Israel also appears on the map of China’s ambitious plans. In 2019, China was Israel’s second-largest trade partner, after the US. China is involved in major Israeli infrastructure projects: the Carmel tunnels; the Tel Aviv light rail system; the expansion and operation of Haifa Port; construction of a new port in Ashdod, and more. Washington has repeatedly warned Israel (and other countries in the region) that closer relations with China could harm Israel’s defense relationship with the US. And in fact, due to growing pressure by the Trump administration, Israel established (October 2019) a committee “to assess national security aspects of the foreign investment authorization process.” In May 2020, it was reported that the Chinese firm Hutchison had not won the tender for construction of the Soreq-2 desalination plant, slated to be the world’s largest, due to American pressure. It was likewise reported that the US had asked Israel not to purchase 5G cellular technology from China. The US has exerted similar pressure on other countries, arguing that cellular penetration allows China to conduct espionage and could even enable it to strike an economic blow in the event of a confrontation. Israel, of course, has an interest in cultivating good relations with China, but it has to navigate carefully due to the superpower rivalry, and the need to avoid damaging its strategic relationship with the US. The COVID-19 crisis could potentially increase the pressure on Israel from both Washington and Beijing, reducing its ability to maneuver. (For more on Israel and China, see JPPI reports)

Russia


Moscow is taking advantage of the current American focus on domestic issues to demonstrate its military prowess in various arenas. Claiming to have doubled its military capabilities over the past eight years, Russia has proven the seriousness of its intentions, from its annexation of the Crimean Peninsula and occupation of territories in eastern Ukraine, to its military involvement in Syria and the Libyan civil war. Russia has been involved in an oil price war with Saudi Arabia and the US; it is supplying S-400 aerial defense systems to Turkey; it has reached an agreement, in principle, to sell Su-35 fighter jets to Egypt; and it is building Egypt’s first civilian nuclear reactor. Moscow is especially aggressive in the arms and energy markets and has displayed heightened activity in the Middle East as it strives to project strength vis-à-vis the US and NATO (more on this below).

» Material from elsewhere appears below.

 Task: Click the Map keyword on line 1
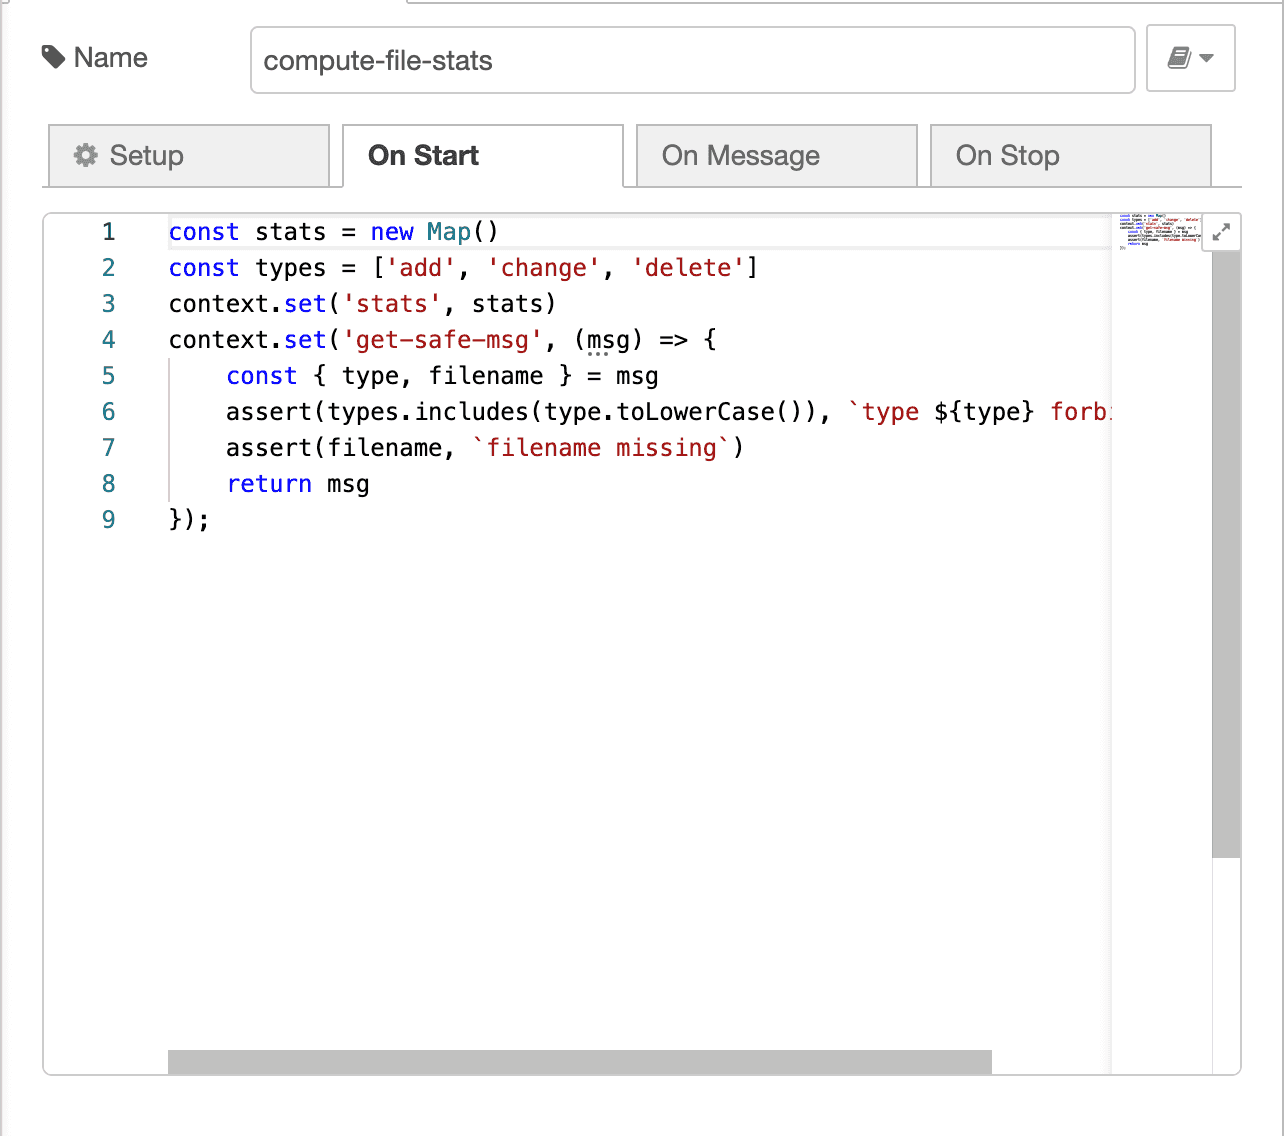click(448, 232)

Public discussion of the pandemic and its potential impact on the world order is often apocalyptic in tone, but it is necessary to exercise caution especially in relation to forecasts that are voiced unequivocally. Yet, the weighty questions raised by the crisis should not be ignored. How will the global economy be affected? Will the power balance be altered? Will there be open confrontation between the free world and its autocratic competitors? Should we expect social unrest, collapsed regimes, and a growing number of “failed states”? What will the future of globalization and migration waves be? Will we witness a rise in nationalism and a growing tendency toward closed borders and autarky? And, of course: how will the crisis affect the Middle East?

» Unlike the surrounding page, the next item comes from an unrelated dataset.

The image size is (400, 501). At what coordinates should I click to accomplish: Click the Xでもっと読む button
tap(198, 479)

The answers to these questions have implications for the fate of Israel and the Jewish people. For example, globalization and free trade are well-suited to the comparative advantages of Israel’s export-oriented economy. A more protectionist world order could harm Israel, which currently benefits from its participation in free trade zones with the US and the European Union. Likewise, the vitality of Western Jewry owes much to the predominance of liberal-democratic values.

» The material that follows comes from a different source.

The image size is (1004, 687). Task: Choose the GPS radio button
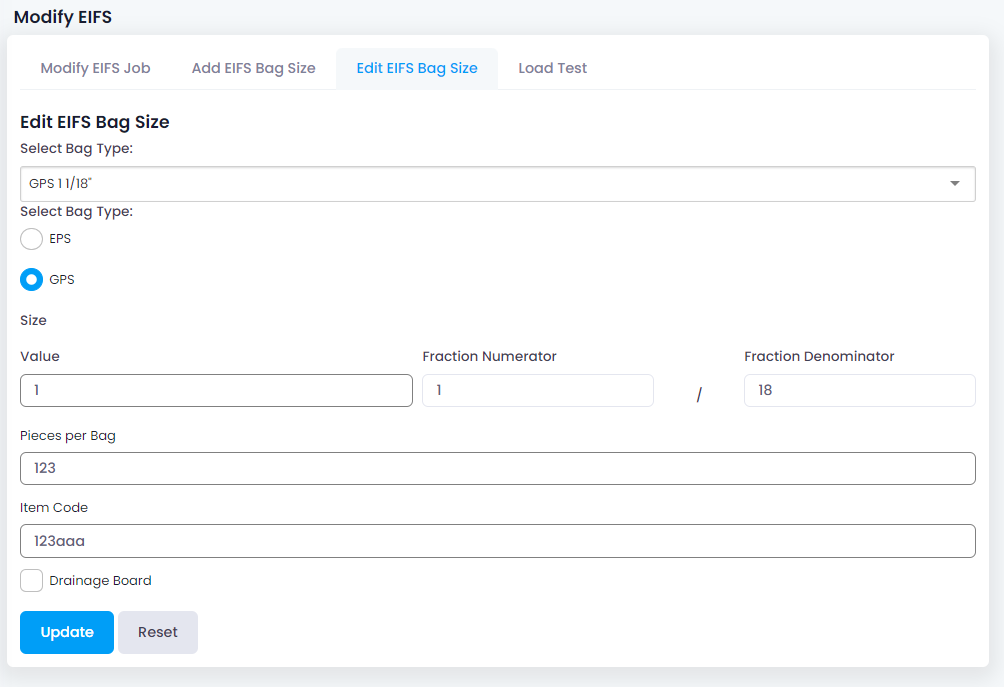(32, 279)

A society that is not committed to those values will tend to manifest more hostility and anti-Semitism, and feel less obligated to protect its Jewish minority (we are already seeing a rise in anti-Semitic incidents around the world. For more on this topic, see the JPPI’s Integrated Index, p. 81) Particularly troubling in this regard is the degree to which US international status is eroding – the US is the superpower whose friendship and aid are critical to Israel, and also home to a thriving community that amounts to half of world Jewry. This trend could lead to a gradual erosion of Israeli deterrence and the strength attributed to it.